Deferring Jekyll Post Publication

January 13, 2014

Jekyll posts are automatically generated from the Markdown (or Textile) files in the _posts directory. But you can defer publication (really, deferring .html file generation into the _site directory) of particular files until a certain date or time. I think the doc on this is a little scattered, so I’ll go over what I’ve found here…

Only Properly Named _posts are Considered

In order to be published, a file…

  1. Must be in the _posts directory, and
  2. Must have a name of the form YYYY-MM-DD-brief-description.md (or other extensions as applicable. I’m going to ignore those from now on.) The YYYY-MM-DD specifier must be valid (i.e., numbers); 2014-01-XX-my-draft-file.md will not be published.

If it doesn’t meet those two critera, it won’t be published. Period, end of story.

Every Jekyll Post has a Date

_posts in Jekyll files can specify their “date” in one of two ways:

  1. As a date entry in the YAML “front-matter” (a section of YAML data contained at the very top of the file, see Jekyll’s YAML front-matter documentation, or
  2. Embedded within the file name itself, as we saw above.

Now, a post must have a valid date embedded within its name since, as we saw above, Jekyll won’t even look at a file without one.
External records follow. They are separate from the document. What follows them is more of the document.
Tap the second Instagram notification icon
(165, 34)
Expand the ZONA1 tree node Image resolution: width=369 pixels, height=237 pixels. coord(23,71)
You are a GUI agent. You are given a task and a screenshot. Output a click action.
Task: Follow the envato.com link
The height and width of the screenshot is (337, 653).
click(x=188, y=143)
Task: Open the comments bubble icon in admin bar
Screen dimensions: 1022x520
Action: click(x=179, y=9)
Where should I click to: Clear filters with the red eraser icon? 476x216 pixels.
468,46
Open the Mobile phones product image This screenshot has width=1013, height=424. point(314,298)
But, once it’s “decided to look,” the date (if any) in the YAML front-matter always trumps the date in the file name.

So, for example, if 2014-01-07-sales-meeting.md contains the following YAML front-matter:

title: Sales Meeting Results
date: 2014-02-23 10:30

, the date of the post is February 23rd t 10:30 AM, not January 7th.

Deferring Posts

By default, all “valid” (see “Only Properly Named _posts are Considered”, above) posts are published. If you want to prevent “future posts” from being published, then in the Jekyll installation’s _config.yml file add:

future: false

That makes the generator look at the date of each post (see “Every Jekyll Post has a Date”). Posts whose date is in the future will not be published.
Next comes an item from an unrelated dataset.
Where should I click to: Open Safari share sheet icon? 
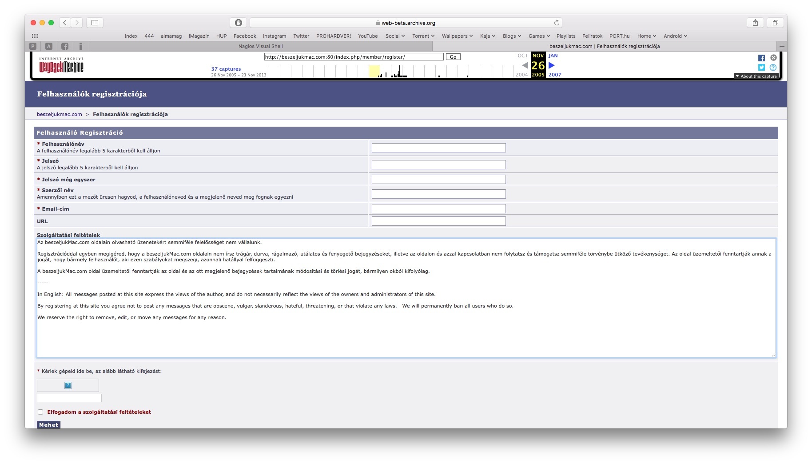tap(755, 23)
To handle the time properly, I recommend also setting the timezone in _config.yml to avoid server time zone issues. For example, I have

   timezone: America/New_York in my config file.

So, you can “queue up” future posts in your _posts directory by giving them YAML front-matter dates in the future.

Not an Auto-Poster

This does not mean that, when you finally hit the date of a future post, the post will automatically appear. It only means that it will appear the next time you publish! You’ll need some other way to “tickle” Jekyll, or your Heroku build pack, or whatever, to do the publishing. I have some ways to do that that I’ll describe soon.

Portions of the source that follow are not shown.